--- Supplied material ---
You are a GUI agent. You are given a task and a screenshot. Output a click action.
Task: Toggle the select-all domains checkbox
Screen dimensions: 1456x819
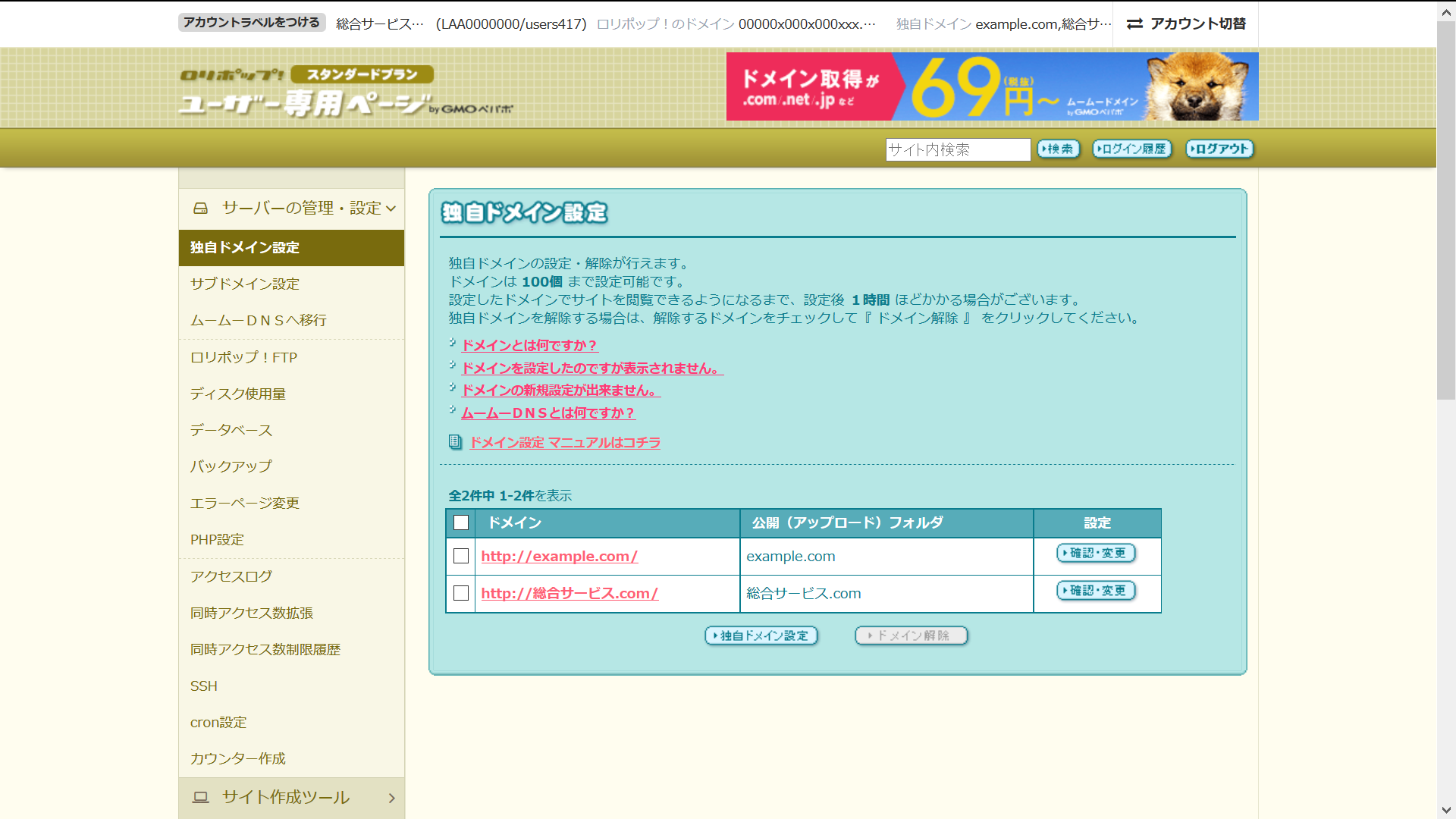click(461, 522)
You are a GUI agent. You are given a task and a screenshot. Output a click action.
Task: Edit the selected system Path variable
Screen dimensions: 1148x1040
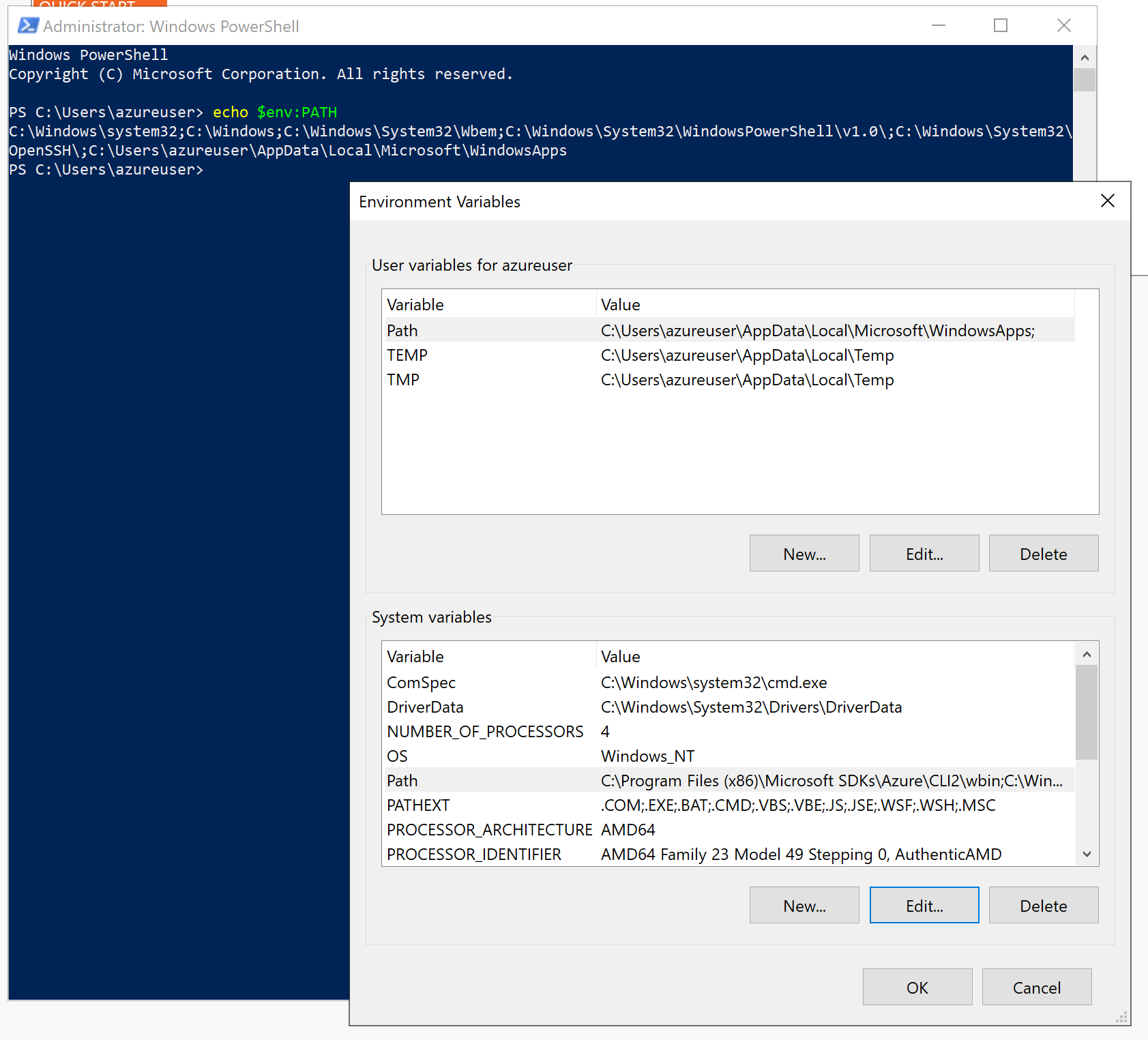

--- Problem details ---
Please print the entries exactly as they stand. Images are not part of the copy.

--- Expected answer ---
You are a GUI agent. You are given a task and a screenshot. Output a click action.
Task: Toggle the select-all domains checkbox
Screen dimensions: 1456x819
click(461, 522)
You are a GUI agent. You are given a task and a screenshot. Output a click action.
Task: Edit the selected system Path variable
Screen dimensions: 1148x1040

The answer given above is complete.